Alexander Kots, a military correspondent for Russian daily Komsomolskaya Pravda, said Ukrainian forces were attempting to advance – despite heavy losses – towards the town of Staromlinovka, which sits on a strategic highway leading to the port city of Mariupol.
Russian forces captured the city a year ago after Ukrainian forces held out for several months in a gruelling and desperate defence.
The various claims of territorial gains could not be independently verified and could be reversed in the to-and-fro of ground warfare.
The military push is already Ukraine’s most rapid advance for seven months, though still far short of a major breakthrough.
The task of ending Moscow’s occupation of southern and eastern Ukraine is daunting, given Russia’s numerical superiority in men, ammunition and air power as well as the many months it has had to build deep defensive fortifications.

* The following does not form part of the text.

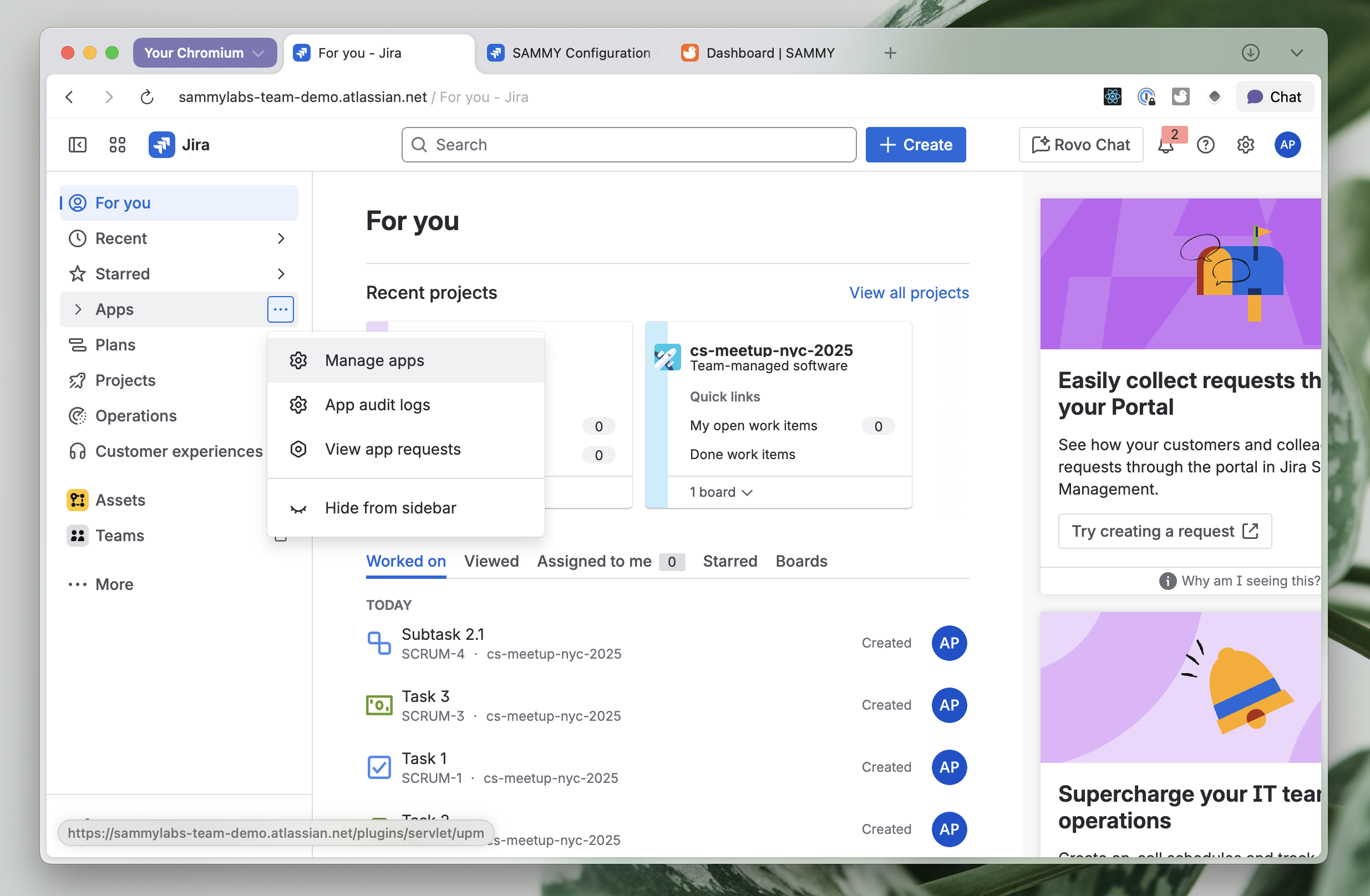Select Manage apps from the menu
The width and height of the screenshot is (1370, 896).
pos(374,360)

“The battles are tough but our movement is there – and that is very important,” Ukrainian President Volodymyr Zelenskyy said in his nightly video address. “The enemy’s losses are exactly what we need.”
He added that rainy weather is challenging his troops and that he has discussed with his military commanders, “which points of the front we need to strengthen and what actions we can take to break more Russian positions”.

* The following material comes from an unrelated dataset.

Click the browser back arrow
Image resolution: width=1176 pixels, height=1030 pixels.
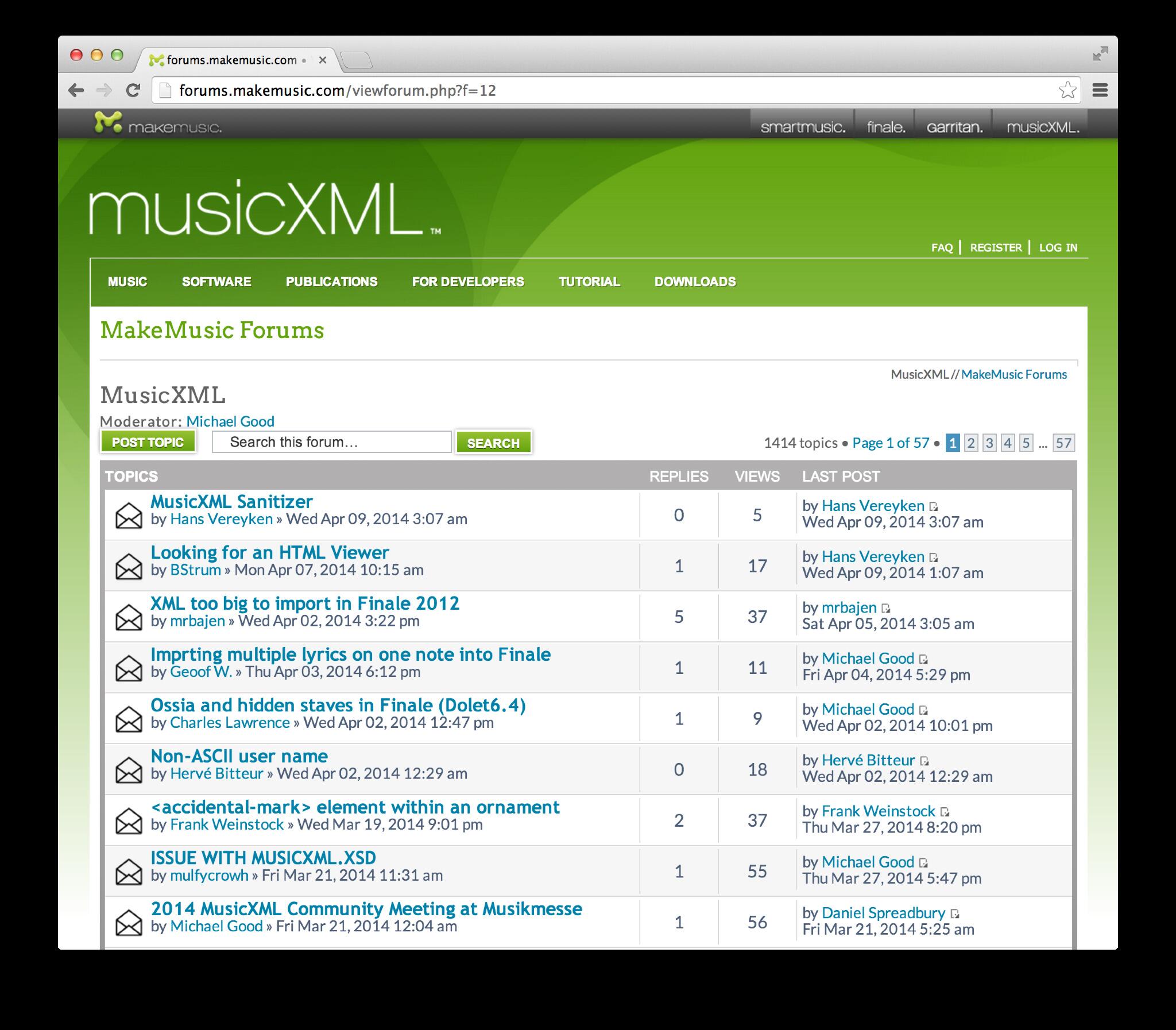[x=76, y=90]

‘Difficult time for Russia’
Some Western military analysts said it was too early to draw conclusions about the counteroffensive and the skirmishes so far may show that Ukraine is still just testing Russian defences.
The United States-based Institute for the Study of War said Ukraine was attempting “an extraordinarily difficult tactical operation – a frontal assault against prepared defensive positions, further complicated by a lack of air superiority”. Initial assault results should not be over-interpreted, it added.
Ben Hodges, a former commander of US forces in Europe, said the main strike – when it comes – would feature several hundred tanks and infantry fighting vehicles.
“The offensive has clearly started, but not I think the main attack,” he wrote in an article for the Washington, DC-based Center for European Policy Analysis.
Russia has yet to face this kind of onslaught but its unconvincing battlefield performance in the 15 months since its full-scale invasion has led to frequent changes of command and public arguments with private militias summoned to fight alongside the army.
President Vladimir Putin marked Russia’s national day on Monday with an award ceremony in the Kremlin but made only a glancing mention in his speech of the war he unleashed in February 2022.
“Today, at a difficult time for Russia, [feelings of patriotism and pride] unite our society even more strongly … and serve as a reliable support for our heroes taking part in the special military operation,” said Putin.